Cette stratégie à elle seule suffit-elle à mobiliser les Togolais ? Selon Essohanam Batchana, maître de conférences en histoire contemporaine à l’Université de Lomé au Togo, "il faut prendre en compte la grande pauvreté dans le Nord. Les gens se disent que même s'ils ont le pouvoir, toute la population ne bénéficie pas des ristournes de ce pouvoir. Mango, la capitale de ce qui pourrait être considéré comme le nord-Togo, est aujourd'hui une ville secondaire. C'est même une ville qui décline progressivement", estime le professeur.

 

Maturité politique

Cette contestation portée par les populations du nord du Togo n'est pourtant pas tout à fait étonnante pour Kag Sanoussi, président de l’Institut international de gestion des conflits, basé à Lyon, en France. A l'en croire, "le Togolais du nord, d'Est ou d’Ouest, a les mêmes besoins, les mêmes attentes, tout comme on a des adhérents de chaque parti, dans chaque département. Et il est normal qu'au Nord aujourd'hui, quand l'opposition manifeste, qu'on puisse aussi avoir des gens qui manifestent. L'actuel président de la République, il est du Nord et du Sud. Il n'est pas à 100% du Nord comme l'était son père. Chaque peuple évolue.
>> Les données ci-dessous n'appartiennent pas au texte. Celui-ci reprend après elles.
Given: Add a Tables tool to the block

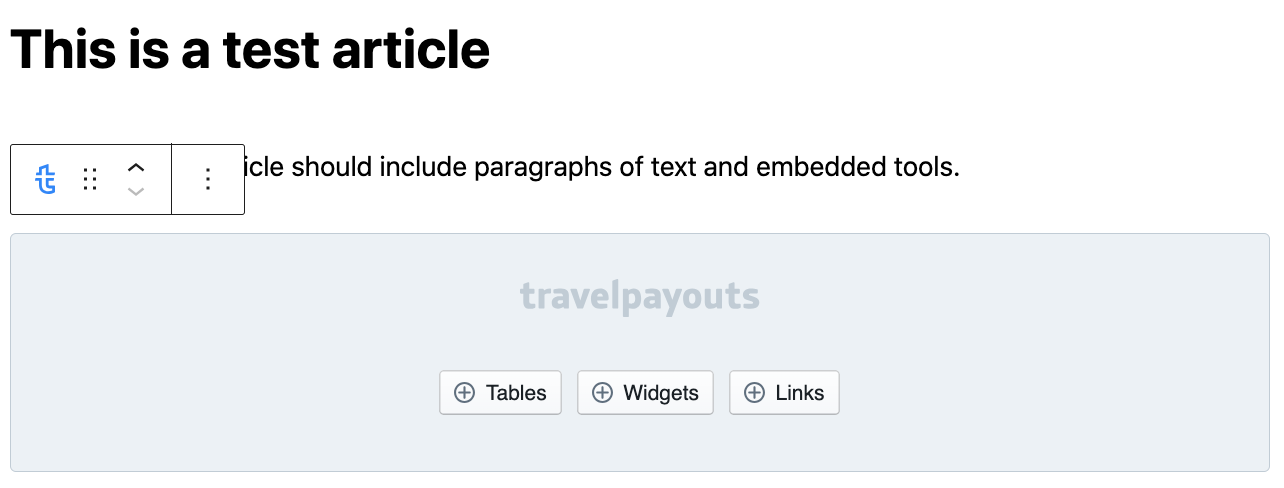Looking at the screenshot, I should tap(500, 393).
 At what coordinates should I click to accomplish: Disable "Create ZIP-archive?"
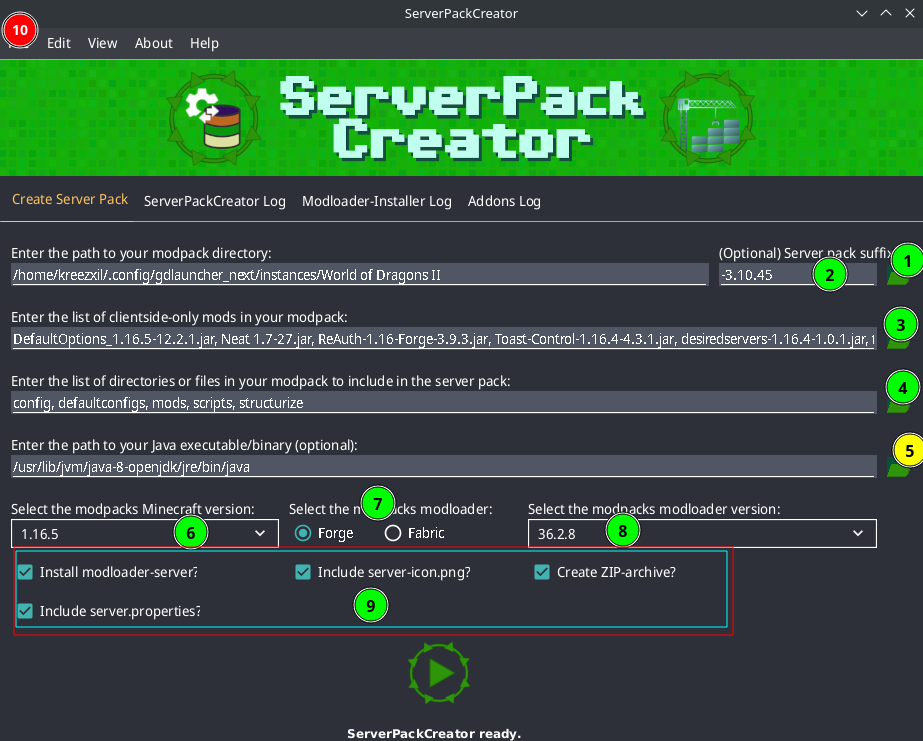pos(542,572)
Il y a une maturité qui s'installe", estime-t-il.

Pour certains analystes togolais, les rivalités au sein du clan Eyadéma et la mise à l’écart de certains pontes du régime originaires du nord du Togo auraient incité les populations de cette partie du pays à se joindre à la contestation menée par l’opposition. Ces experts citent le cas de la détention depuis 2009 du demi-frère du président Togolais, Kpatcha Gnassingbé, ancien directeur général de la société d'administration de la Zone franche, et député du RPT à Kara, dans le Nord, au moment de son arrestation. Sans oublier les humiliations qu’auraient subies l’ancien tout puissant ministre de l’Administration du territoire, Pascal Akoussoulèlou Bodjona, lui aussi originaire du Nord et qui a passé plus 500 jours en détention avant d'être libéré en février 2016.

 

Lourd bilan dans le nord

Les manifestants de ces derniers jours ont fait de nombreuses victimes. Dans le grand nord du pays, la situation a dégénéré dès mercredi. L'opposition a recensé 77 blessés à Bafilo, où les forces de l'ordre ont tiré avec des balles en caoutchouc. Les quatre cas les plus graves "ont dû être évacués à Sokodé", la deuxième ville du pays, la ville d’où est originaire, celui qui est perçu comme étant le porteur de cette série de contestation, Tikpi Salifou Atchadam. On a dénombré également  la mort d’un enfant de 9 ans à Mango, dans l'extrême-nord du pays.

Aussi, des maisons de plusieurs cadres de l’UNIR, l'Union pour la République au pouvoir ont-elle été attaquées et incendiées. Jeudi dernier, des manifestants ont également dressé des barricades et brûlé des pneus dans plusieurs quartiers de Mango et Dapaong avant d'être dispersés. Des scènes de violences dans cette partie du pays étaient inimaginables jusqu’à un passé récent.

 

La communauté internationale préoccupée

La crise et les violences qui secouent le Togo ont fait réagir les représentants de la communauté internationale. La Coordination du Système des Nations unies, la délégation de l’Union européenne, les ambassades de France, de la République Fédérale d’Allemagne, et des Etats-Unis d’Amérique au Togo. Même s'ils "observent que les différentes forces politiques togolaises ont pu manifester cette semaine et exprimer publiquement leurs convictions", les organisations "déplorent les violences qui se sont produites dans la ville de Mango. Elles appellent toutes les parties au calme et à la retenue." 

Dans l’esprit de l’Accord Politique Global de 2006, poursuit le document, "elles encouragent tous les Togolais à s’inscrire dans un dialogue pacifique en vue de l’adoption des réformes  constitutionnelles qui permettront de renforcer la démocratie au Togo et de préparer sereinement les élections locales et législatives en 2018."